Provided material —
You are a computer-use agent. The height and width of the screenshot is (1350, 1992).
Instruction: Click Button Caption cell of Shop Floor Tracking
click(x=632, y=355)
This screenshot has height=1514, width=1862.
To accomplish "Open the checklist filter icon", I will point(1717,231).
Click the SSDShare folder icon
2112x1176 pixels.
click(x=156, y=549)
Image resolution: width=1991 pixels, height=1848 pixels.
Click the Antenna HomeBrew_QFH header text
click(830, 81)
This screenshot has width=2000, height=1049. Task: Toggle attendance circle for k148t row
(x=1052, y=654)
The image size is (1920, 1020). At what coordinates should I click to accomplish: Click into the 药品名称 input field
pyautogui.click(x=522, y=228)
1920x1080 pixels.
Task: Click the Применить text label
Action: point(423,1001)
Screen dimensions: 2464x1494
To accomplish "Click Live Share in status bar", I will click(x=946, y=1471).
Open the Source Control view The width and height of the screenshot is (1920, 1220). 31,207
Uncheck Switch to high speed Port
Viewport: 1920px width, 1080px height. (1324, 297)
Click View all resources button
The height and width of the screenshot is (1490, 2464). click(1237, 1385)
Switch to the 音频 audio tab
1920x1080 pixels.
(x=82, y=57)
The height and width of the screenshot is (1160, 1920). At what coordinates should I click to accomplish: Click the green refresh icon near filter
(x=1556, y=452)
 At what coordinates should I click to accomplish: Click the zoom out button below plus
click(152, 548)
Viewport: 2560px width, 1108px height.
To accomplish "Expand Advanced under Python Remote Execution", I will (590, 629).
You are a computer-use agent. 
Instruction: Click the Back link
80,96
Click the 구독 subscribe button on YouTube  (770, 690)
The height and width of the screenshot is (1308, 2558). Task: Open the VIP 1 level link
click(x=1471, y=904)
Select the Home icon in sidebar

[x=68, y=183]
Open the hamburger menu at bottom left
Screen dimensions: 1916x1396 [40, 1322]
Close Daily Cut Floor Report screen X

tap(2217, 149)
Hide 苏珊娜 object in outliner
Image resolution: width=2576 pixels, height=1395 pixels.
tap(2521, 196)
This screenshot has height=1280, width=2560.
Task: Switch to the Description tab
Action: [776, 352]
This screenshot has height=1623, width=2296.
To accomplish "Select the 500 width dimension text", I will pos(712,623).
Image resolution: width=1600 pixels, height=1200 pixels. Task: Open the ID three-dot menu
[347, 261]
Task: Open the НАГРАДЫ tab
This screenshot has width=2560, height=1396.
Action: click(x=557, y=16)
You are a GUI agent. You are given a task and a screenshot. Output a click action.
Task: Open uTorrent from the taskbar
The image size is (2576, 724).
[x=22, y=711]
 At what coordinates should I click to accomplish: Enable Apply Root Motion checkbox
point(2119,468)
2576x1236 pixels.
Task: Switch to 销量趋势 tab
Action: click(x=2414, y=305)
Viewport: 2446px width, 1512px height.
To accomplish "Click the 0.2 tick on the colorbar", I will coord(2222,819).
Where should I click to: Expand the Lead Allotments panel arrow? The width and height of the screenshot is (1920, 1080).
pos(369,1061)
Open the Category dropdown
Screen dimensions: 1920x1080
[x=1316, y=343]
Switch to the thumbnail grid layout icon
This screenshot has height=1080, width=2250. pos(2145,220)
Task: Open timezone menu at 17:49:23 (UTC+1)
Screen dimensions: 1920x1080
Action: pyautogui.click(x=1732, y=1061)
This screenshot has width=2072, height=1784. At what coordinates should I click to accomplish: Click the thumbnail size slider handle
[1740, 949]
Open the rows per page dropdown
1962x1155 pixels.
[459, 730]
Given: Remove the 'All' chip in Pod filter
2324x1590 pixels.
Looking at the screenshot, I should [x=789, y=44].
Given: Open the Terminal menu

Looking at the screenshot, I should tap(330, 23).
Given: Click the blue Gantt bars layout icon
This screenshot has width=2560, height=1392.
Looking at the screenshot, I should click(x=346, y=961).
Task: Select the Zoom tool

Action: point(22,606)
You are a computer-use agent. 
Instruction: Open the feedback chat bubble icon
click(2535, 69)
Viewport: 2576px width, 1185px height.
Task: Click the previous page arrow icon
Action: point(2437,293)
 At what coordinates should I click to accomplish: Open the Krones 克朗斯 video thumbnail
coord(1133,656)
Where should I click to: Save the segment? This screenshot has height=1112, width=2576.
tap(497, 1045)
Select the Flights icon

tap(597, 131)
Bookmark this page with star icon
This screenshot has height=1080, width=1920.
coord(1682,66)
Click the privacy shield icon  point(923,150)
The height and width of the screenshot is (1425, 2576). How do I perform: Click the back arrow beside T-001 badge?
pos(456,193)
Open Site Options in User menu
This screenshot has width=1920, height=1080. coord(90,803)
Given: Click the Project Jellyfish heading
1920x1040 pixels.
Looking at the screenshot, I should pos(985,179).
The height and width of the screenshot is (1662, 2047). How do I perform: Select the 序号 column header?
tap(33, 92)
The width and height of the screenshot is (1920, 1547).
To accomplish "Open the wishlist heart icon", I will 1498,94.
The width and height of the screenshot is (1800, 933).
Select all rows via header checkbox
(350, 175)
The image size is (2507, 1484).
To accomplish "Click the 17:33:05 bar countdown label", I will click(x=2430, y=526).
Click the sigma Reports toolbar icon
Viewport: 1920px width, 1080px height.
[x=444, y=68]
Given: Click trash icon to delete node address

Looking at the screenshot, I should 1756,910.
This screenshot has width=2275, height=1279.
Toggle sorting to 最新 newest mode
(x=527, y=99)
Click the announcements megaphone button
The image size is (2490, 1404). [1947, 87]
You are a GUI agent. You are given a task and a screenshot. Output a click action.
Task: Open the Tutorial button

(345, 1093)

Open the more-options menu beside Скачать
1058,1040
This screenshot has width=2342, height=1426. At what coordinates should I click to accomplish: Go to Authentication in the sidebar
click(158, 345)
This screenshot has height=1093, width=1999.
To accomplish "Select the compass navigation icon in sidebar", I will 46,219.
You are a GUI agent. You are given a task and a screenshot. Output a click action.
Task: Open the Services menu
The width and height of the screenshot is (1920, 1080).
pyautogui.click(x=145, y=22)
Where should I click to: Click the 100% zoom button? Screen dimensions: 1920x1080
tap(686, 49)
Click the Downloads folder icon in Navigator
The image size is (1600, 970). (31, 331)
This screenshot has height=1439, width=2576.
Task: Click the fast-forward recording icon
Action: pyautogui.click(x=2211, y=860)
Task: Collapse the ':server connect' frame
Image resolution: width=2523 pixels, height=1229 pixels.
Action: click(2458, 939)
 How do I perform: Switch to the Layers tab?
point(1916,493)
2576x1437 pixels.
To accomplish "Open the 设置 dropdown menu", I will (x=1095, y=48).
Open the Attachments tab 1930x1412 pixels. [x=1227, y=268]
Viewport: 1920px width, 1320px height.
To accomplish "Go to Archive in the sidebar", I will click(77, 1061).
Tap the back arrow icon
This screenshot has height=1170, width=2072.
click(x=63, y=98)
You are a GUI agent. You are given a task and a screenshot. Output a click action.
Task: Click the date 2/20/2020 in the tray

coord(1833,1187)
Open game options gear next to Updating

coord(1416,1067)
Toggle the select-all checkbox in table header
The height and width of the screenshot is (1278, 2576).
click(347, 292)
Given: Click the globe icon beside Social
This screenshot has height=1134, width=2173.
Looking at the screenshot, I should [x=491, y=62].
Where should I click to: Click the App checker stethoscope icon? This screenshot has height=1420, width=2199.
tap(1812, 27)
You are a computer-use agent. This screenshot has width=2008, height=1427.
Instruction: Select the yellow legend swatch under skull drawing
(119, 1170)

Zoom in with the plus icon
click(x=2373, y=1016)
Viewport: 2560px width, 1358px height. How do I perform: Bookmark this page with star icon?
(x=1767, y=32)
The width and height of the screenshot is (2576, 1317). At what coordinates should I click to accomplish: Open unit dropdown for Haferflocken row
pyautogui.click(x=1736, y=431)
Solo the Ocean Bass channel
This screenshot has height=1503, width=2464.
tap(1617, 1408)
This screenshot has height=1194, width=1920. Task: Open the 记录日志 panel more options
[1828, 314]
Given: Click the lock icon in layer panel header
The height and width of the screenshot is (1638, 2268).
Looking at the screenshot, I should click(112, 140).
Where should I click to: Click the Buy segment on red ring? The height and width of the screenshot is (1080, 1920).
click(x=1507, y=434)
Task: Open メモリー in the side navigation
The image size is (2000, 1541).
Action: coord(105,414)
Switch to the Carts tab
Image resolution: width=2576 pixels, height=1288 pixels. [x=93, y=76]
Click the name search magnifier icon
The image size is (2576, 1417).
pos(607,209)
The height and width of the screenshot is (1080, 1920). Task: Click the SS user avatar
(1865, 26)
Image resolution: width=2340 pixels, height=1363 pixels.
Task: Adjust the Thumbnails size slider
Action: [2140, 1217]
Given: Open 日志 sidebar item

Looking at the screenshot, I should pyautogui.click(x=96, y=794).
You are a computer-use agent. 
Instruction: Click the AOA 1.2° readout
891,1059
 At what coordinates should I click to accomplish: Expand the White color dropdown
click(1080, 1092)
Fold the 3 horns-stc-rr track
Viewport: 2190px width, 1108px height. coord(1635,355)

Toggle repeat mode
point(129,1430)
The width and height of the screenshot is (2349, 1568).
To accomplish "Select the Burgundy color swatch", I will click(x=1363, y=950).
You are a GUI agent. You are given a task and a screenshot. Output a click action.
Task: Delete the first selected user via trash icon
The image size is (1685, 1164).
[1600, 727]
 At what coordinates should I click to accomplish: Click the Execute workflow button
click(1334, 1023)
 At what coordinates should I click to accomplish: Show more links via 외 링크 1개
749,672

Assigned task — Please return the span of lines above that opens with the one containing "The image size is (1685, 1164)." and closes with the final line, both included, exactly as written and nothing more.

Your response —
The image size is (1685, 1164).
[1600, 727]
 At what coordinates should I click to accomplish: Click the Execute workflow button
click(1334, 1023)
 At what coordinates should I click to accomplish: Show more links via 외 링크 1개
749,672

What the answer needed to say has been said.